Time complexity analysis
The time complexity of the elementary operations of the EM algorithm is presented in Table 4.
According to Fig. 2 presenting the EM pseudocode applied to the WMNRNP issue, the following steps are executed: In the first step, \(O(p \cdot n)\) operations are needed to create particles by randomly deploying routers since there are p particles with n routers each one, and \(O(n^2+n \cdot m)\) operations are needed to compute the objective function value of each particle. On the other hand, the time complexity of the local search phase is \(O(L.(n^2+n.m))\). It consists of creating a new particle from the best one and then computing its objective function value in order to measure its quality. This process is repeated L times. During the fourth step, charge of every particle is calculated with a time complexity of \(O(p^2)\). According to Eq. 7, O(p) operations are needed to compute the sum \(\sum _{k=1}^p (g(X^k )g(X^{best}))\) and it is repeated for each particle. The force exerted by one particle on another one requires O(n) operations to be computed. Then, the total force exerted by all particles on one particle needs O(p.n). Thus, this phase is executed in \(O(p^2 \cdot n)\). The last phase needs \(O(p \cdot n)\) operations to move p particles. Therefore, the overall runtime complexity of the EM algorithm applied to WMNRNP is \(O(p \cdot n+T \cdot (p \cdot (n^2+n \cdot m)+L \cdot (n^2+n \cdot m)+p^2+p^2 \cdot n+p \cdot n))\). With the above analysis, the time complexity of the proposed EM algorithm is \(O(T \cdot n \cdot ((p+L) \cdot (n+m)+p^2))\).
Results and discussion
The purpose of this section is to evaluate the performance of the proposed EM approach in solving the mesh router node placement. Furthermore, this proposed technique is compared to the existing PSO (Lin 2013; Lin et al. 2016b) and GA (Barolli et al. 2015) approaches. Therefore, we, first, introduce the parameter values, and then, we discuss the simulation results according to three metrics: client coverage, network connectivity and objective function value. We have implemented our approach and the existing PSO and GA techniques using C++ programing language based on the formulation presented earlier in Sect. 3 and using the following configuration. All the experiments were carried out on a Pentium CPU B950 @ 2.10 GHz with 4 Go of memory. In addition, the obtained results are an average of ten runs performed on randomly generated topologies.
Parameters
Table 5 summarizes the parameters and their values used during the simulations. In fact, in all simulations, we consider a rectangular simulation area of \(2 \mathrm{Km} * 2 \mathrm{Km}\). The positions of 2 to 36 mesh routers are defined to cover between 50 to 500 mesh clients that are randomly distributed in the deployment field. The rest of parameters are summarized in Table 5. In addition, PSO parameters are set to the same values as in Lin et al. (2016a).
Results
Simulation results are illustrated and discussed in the following.
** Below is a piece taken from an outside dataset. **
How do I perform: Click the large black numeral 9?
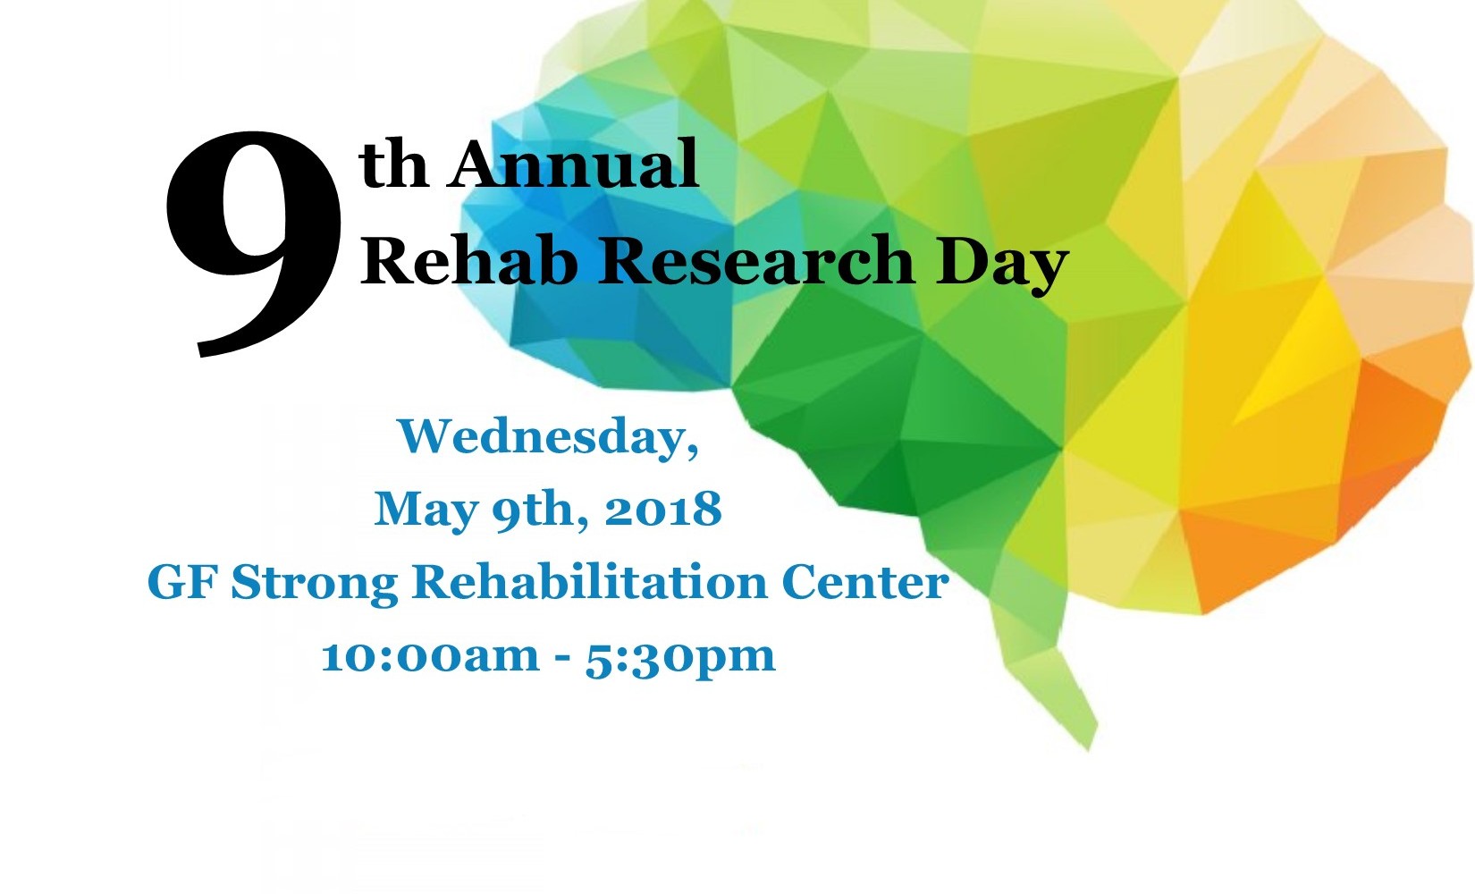pos(255,243)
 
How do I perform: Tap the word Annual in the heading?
pos(573,164)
In this context, we have evaluated our proposed approach by comparing its performances with the existing PSO algorithm described in Lin (2013), Lin et al. (2016a, b) and genetic algorithm (Barolli et al. 2015). PSO and GA approaches have been applied recently to address the issue considered in this paper. Furthermore, three performance metrics are used to evaluate these three approaches:

Client coverage (\(\phi \)): It represents the number of mesh clients covered by at list one mesh router.

Network connectivity (\(\psi \)): It is defined as the number of nodes of the biggest subgraph component.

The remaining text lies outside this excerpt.